Researchers Create Rare, Large Symmetrical Crystals: Accident Leads to Important Discovery
Troy, N.Y. — Researchers at Rensselaer have created large
symmetrical crystals that rarely occur in nature. These
crystals could be harder than conventional engineering
materials. The accidental discovery was made during attempts to
make superconducting nanostructures with a simple technique
used to create carbon nanotubes.
Pulickel Ajayan and Ganapathiraman Ramanath, faculty members
in materials science and engineering at Rensselaer, used boron
carbide, a common engineering material, in the high-temperature
experiment. In the ashes, they discovered large crystals with
five-fold crystallographic symmetry.
Nanosize five-fold symmetrical, or icosahedral, crystals are
fairly common, but these larger micron-size crystals with
five-fold symmetry are rare in nature because their smaller
units cannot repeat their pattern infinitely to form
space-filling structures. As the nuclei of these crystals grow,
the strain on the crystals increases. This causes them to
revert to their common bulk crystal structures.

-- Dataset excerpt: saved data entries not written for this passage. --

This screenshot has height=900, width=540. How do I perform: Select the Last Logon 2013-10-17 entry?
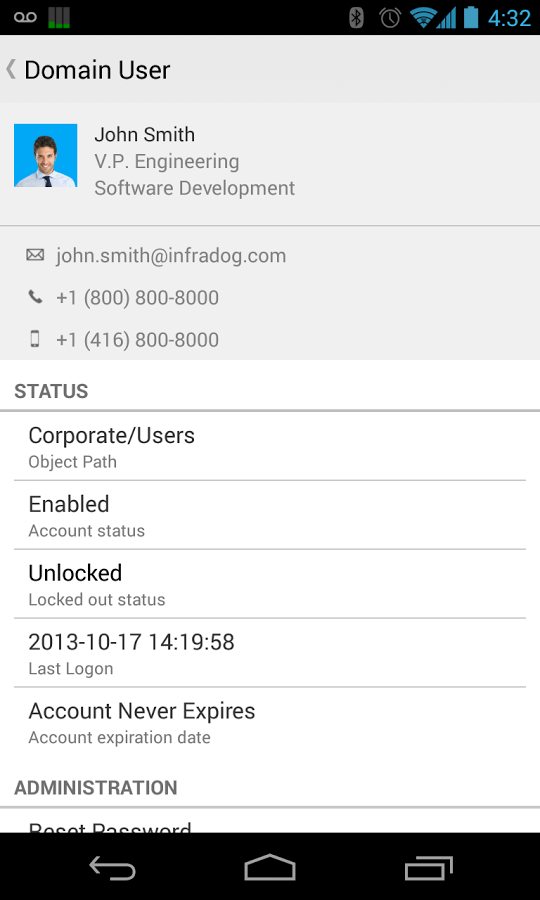pyautogui.click(x=270, y=653)
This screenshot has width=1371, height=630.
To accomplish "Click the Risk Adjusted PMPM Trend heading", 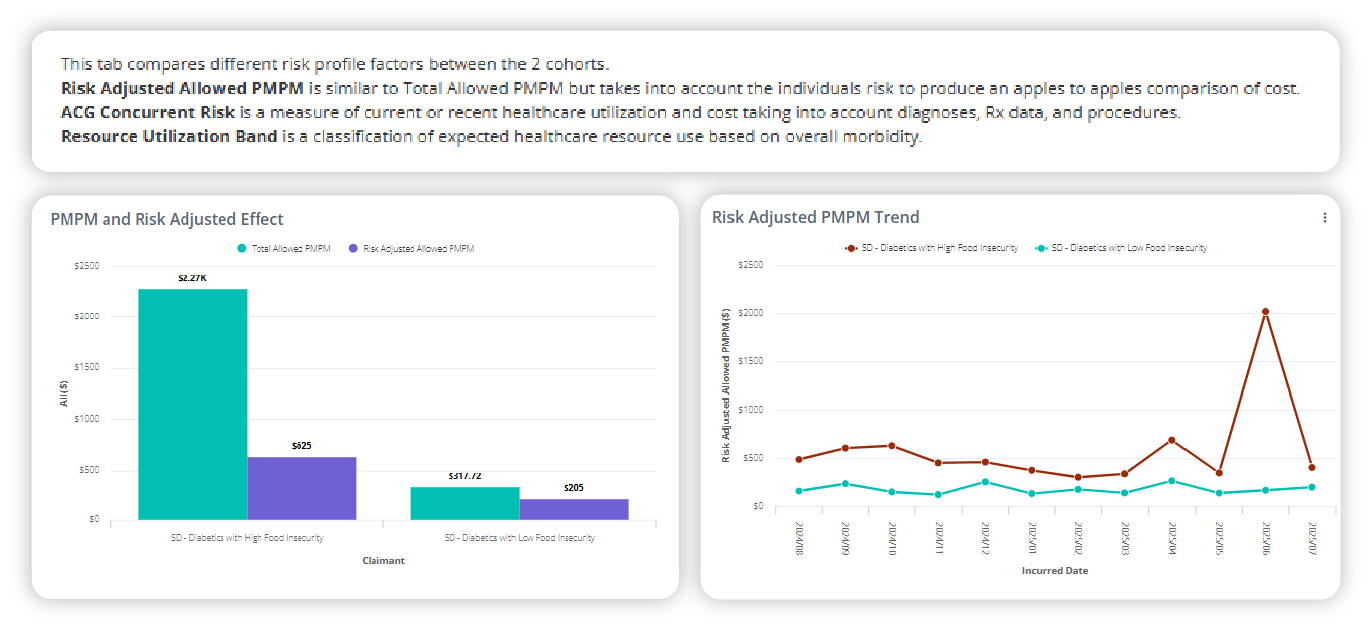I will [815, 217].
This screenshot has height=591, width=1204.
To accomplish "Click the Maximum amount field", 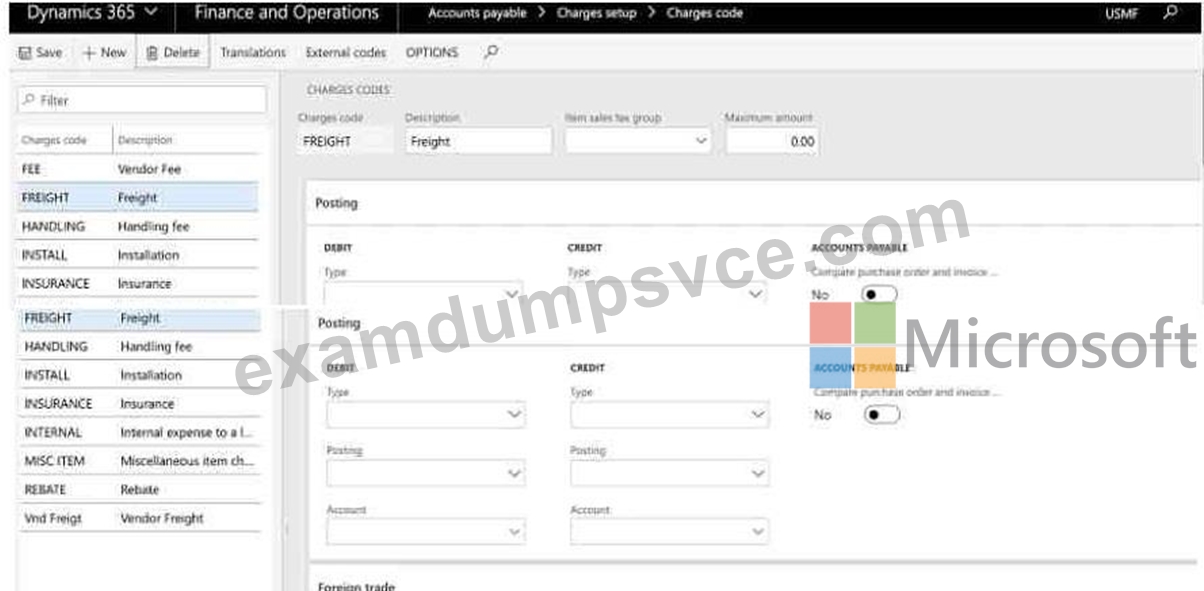I will 771,142.
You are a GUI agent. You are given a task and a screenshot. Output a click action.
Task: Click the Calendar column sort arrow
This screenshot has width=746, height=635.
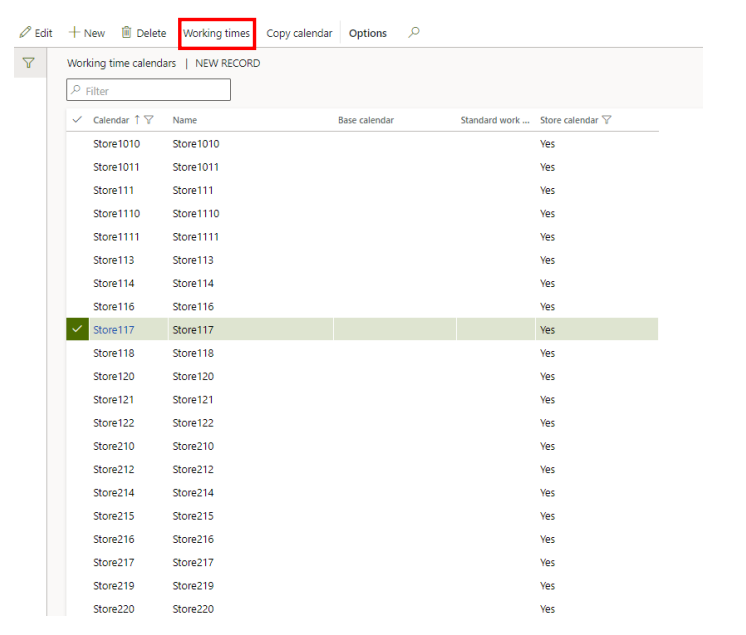click(137, 120)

Ajayan believes that the inherent structure of boron carbide,
which has icosahedral units in the unit cell, allows the
crystals to grow to micron size without the strain. “These
crystals are unique due to their high symmetry. Because of the
hardness inherent to the crystal structure, we could anticipate
a better material for engineering, specifically coatings. It is
exciting and fulfilling to find something that is quite rare in
nature, although we need to conduct further measurements to
understand its potential,” Ajayan said.
The researchers, their post-doctoral research associates
(Bingqing Wei and Robert Vajtai), and a graduate student (Yung
Joon Jung) collaborated with colleagues at the University of
Ulm in Germany.
Their research appeared as the cover story in the June 13,
2002 issue of the Journal of Physical Chemistry.